Whilst it can be hard to find, I recently served their Samai PX Rum Liqueur at a very exclusive dinner in the Presidential suite of Raffles Le Royal Hotel, where an esteemed group of guests were in raptures.

Samai PX Rum Liqueur

A dark, opaque rum the colour of Turkish coffee, it’s like staring into a Nietzschean abyss, or perhaps it’s the rabbit hole of Lewis Carroll’s wonderland. I hesitate momentarily, briefly glance down the long dining table to my left, to my right, and then I dive right in.

Pedro Ximénez is a Spanish grape variety grown predominantly in the Montilla-Moriles region, where it is used to make an intensely sweet, chestnut coloured, dessert-style sherry.

The Samai ‘PX’ rum has been matured in old Pedro Ximénez Sherry oak casks for four to five years, with a good dollop of sweet, dark sherry left inside (the amount is a closely guarded secret).

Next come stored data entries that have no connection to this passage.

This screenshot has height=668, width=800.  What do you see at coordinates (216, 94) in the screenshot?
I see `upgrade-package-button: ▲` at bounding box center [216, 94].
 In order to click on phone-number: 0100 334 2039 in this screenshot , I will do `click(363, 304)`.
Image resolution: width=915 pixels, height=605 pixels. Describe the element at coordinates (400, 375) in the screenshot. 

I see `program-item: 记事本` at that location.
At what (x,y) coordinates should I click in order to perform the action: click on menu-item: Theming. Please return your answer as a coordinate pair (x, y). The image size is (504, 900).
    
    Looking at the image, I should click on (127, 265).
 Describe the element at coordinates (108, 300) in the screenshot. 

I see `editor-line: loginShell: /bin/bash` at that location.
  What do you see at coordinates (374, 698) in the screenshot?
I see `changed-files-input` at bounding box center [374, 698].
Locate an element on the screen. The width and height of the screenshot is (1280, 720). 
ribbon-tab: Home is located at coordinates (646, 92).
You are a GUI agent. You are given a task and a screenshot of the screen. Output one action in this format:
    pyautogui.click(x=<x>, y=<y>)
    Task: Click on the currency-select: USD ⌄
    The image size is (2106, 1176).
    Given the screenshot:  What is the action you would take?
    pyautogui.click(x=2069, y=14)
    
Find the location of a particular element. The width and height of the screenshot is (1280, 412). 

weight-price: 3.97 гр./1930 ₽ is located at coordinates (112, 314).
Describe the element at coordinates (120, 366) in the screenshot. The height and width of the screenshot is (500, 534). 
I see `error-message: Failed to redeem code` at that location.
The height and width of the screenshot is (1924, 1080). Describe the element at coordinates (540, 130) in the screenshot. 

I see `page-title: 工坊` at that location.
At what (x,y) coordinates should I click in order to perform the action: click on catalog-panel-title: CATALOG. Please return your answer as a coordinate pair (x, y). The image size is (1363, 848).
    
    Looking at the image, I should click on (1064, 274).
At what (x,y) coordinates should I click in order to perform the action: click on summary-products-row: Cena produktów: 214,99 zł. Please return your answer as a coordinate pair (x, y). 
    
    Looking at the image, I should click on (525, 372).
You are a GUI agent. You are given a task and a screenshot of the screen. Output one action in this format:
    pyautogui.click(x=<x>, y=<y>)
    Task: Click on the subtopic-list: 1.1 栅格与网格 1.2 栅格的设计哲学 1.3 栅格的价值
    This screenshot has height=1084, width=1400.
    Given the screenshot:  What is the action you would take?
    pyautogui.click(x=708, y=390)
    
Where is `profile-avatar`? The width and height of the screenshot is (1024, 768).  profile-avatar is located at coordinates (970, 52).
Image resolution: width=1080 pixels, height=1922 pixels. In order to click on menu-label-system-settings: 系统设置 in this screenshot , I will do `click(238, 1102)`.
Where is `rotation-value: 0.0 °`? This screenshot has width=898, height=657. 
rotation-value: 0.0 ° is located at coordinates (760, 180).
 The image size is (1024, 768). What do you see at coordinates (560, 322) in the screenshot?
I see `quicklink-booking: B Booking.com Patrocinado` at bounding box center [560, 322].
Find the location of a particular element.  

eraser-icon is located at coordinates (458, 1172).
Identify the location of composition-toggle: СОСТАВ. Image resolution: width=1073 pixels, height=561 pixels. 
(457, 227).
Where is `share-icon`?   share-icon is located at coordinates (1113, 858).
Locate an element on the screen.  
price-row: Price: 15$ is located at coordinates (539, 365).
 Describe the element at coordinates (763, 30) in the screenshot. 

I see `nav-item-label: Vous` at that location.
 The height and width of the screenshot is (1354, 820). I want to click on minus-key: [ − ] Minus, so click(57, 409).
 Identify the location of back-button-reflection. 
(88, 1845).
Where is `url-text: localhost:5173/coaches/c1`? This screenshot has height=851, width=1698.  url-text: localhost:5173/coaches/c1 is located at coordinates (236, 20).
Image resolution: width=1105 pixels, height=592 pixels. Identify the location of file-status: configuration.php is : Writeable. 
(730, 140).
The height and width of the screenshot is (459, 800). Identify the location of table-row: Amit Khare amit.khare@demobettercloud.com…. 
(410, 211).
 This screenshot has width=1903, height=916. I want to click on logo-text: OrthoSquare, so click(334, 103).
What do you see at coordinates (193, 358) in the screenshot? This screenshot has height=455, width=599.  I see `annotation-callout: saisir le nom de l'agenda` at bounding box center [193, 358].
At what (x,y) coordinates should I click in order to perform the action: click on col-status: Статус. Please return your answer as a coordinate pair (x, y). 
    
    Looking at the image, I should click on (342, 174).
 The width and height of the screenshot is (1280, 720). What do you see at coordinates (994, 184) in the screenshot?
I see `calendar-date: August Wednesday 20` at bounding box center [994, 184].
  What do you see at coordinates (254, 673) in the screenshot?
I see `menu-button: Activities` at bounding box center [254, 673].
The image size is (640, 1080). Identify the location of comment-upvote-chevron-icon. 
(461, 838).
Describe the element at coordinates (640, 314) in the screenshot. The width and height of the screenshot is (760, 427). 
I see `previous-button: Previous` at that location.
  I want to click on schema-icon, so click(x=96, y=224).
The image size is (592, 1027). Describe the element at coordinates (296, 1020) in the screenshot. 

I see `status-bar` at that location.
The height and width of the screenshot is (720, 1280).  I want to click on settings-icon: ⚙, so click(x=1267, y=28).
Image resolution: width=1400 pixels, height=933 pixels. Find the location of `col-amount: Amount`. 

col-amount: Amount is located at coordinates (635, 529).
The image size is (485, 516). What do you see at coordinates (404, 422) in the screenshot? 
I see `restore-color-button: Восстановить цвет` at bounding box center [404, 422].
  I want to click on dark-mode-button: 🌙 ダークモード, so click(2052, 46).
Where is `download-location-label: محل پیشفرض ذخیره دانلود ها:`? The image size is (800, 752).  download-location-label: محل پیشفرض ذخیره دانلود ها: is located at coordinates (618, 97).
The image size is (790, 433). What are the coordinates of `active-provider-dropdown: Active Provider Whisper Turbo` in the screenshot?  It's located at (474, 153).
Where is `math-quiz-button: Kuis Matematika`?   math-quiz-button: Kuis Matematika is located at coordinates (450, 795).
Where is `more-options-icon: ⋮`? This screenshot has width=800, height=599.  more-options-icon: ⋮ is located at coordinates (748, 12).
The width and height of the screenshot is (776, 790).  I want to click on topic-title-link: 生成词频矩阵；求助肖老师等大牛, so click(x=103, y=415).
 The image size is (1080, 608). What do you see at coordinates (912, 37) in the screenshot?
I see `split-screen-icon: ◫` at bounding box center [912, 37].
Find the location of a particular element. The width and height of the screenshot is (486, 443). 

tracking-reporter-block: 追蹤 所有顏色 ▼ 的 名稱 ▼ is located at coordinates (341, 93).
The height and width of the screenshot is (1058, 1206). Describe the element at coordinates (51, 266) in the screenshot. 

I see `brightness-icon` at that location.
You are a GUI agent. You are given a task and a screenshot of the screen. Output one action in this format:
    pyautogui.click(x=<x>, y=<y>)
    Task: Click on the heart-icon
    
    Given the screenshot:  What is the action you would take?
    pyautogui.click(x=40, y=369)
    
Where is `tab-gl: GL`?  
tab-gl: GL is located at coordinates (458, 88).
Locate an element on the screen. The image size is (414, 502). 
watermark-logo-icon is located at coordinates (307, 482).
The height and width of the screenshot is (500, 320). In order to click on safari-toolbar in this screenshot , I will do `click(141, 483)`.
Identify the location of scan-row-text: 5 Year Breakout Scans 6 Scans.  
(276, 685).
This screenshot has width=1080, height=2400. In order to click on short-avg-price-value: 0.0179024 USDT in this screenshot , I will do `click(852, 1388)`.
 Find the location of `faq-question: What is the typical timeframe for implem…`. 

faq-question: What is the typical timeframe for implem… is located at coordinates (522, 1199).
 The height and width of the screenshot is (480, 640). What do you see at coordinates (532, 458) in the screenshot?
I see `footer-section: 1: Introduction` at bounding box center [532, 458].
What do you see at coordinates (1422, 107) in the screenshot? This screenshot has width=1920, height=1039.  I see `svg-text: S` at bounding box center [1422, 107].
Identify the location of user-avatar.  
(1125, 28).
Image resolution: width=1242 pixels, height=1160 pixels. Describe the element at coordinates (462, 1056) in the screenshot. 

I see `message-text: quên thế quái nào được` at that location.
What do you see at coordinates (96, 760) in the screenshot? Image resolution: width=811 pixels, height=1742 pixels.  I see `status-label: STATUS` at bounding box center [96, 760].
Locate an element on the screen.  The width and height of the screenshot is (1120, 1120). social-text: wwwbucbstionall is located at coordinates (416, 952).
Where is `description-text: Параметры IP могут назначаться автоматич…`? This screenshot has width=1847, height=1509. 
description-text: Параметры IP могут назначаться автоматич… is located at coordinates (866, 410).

Aromas are both enticing and intriguing in equal measure, including figs, dates, currants, dark chocolate, hazelnuts, baking spices, coffee grounds, and the sort of Christmas pudding only your grandmother could make.

On the palate, the intense, sweet, nutty, dried, and candied fruit notes flood into the mouth —bold, rich, and complex. It dances confidently across the palate like a fouetté to an adoring audience; there are wild honey, caramel, pecan, and treacle notes, giving the rum composure, before subtle spice, and the embracing warmth of alcohol sweeps across the back of the palate. The finish is clean, lingering, inviting you back for more.

This is more than a rum, located deep in the maze of lanes and alleyways of Phnom Penh; it is something incredibly special, unique. Something to be located, discovered and cherished, just like finding buried treasure —PX marks the spot!